**AIM OF THE EXERCISE:**
Your output should be the lines below from the one with "Select BCBS STAR KIDS -SN bar" through the one with "Image resolution: width=808", copied exactly, pictures excluded.

**TASK MATERIAL:**
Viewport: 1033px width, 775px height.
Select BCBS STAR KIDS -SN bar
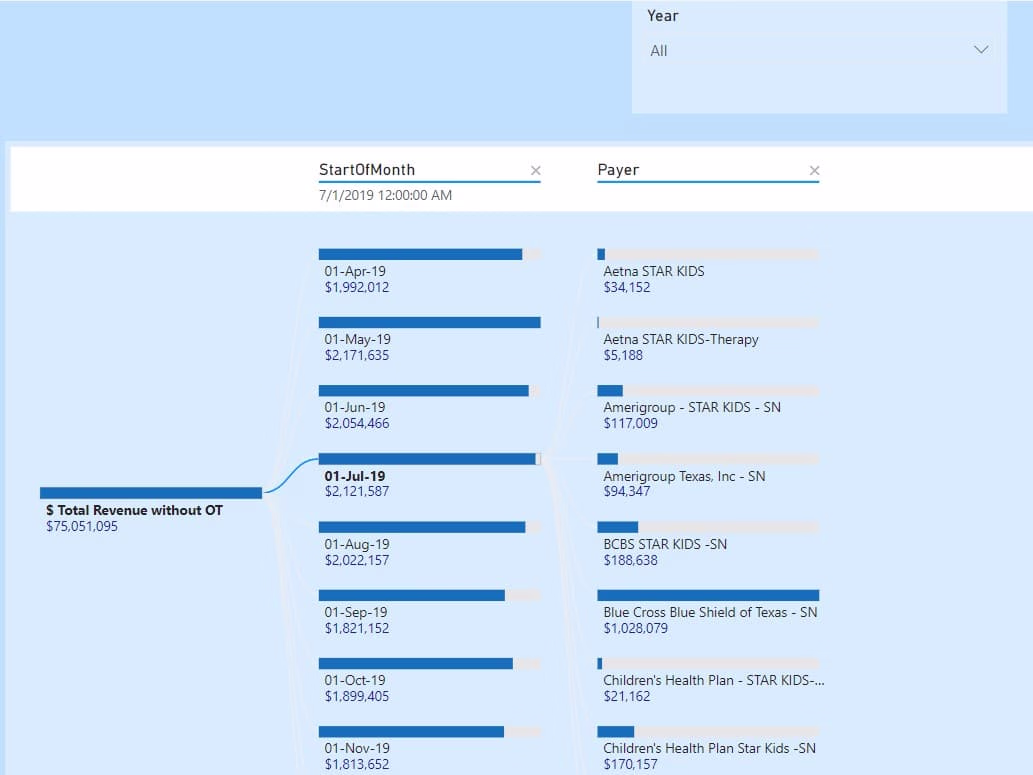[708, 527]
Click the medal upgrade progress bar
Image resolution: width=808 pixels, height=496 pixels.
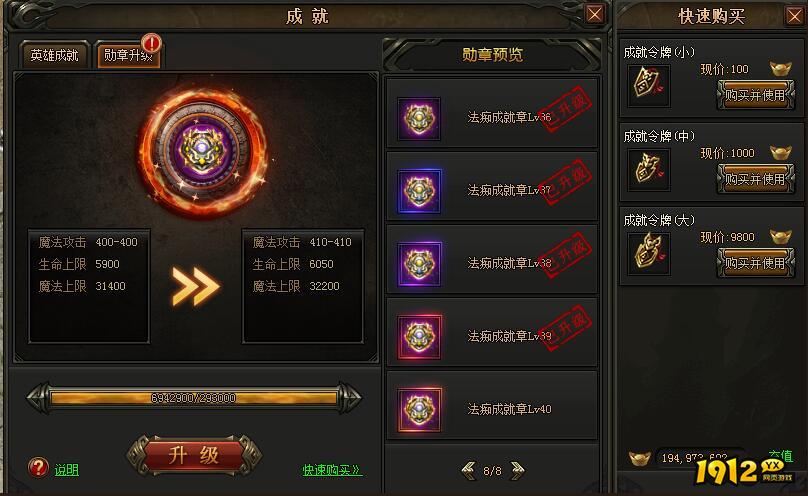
==
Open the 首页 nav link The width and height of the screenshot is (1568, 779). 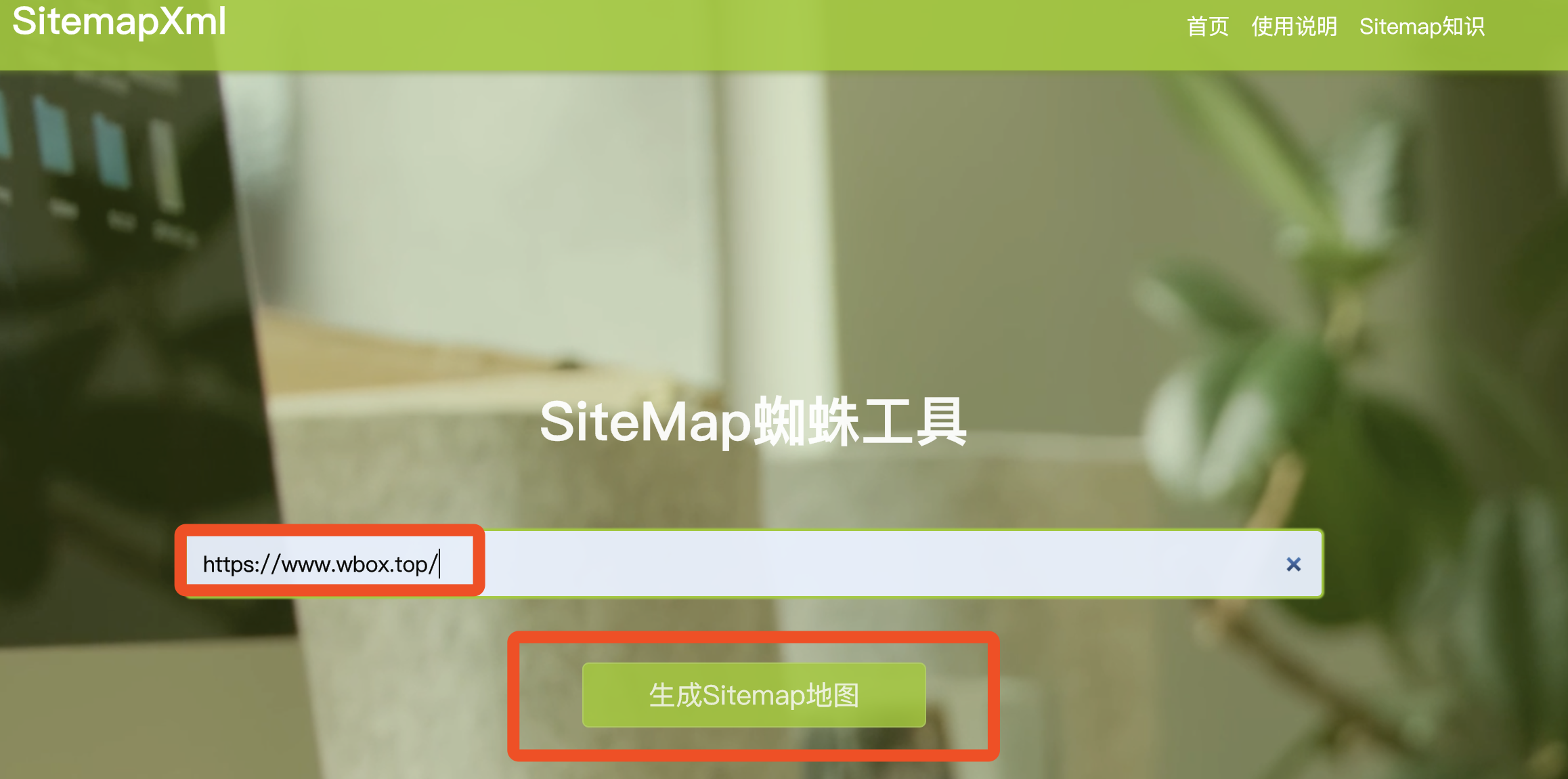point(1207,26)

**COMPLETED EXERCISE:**
Select BCBS STAR KIDS -SN bar
[708, 527]
Click the medal upgrade progress bar
Image resolution: width=808 pixels, height=496 pixels.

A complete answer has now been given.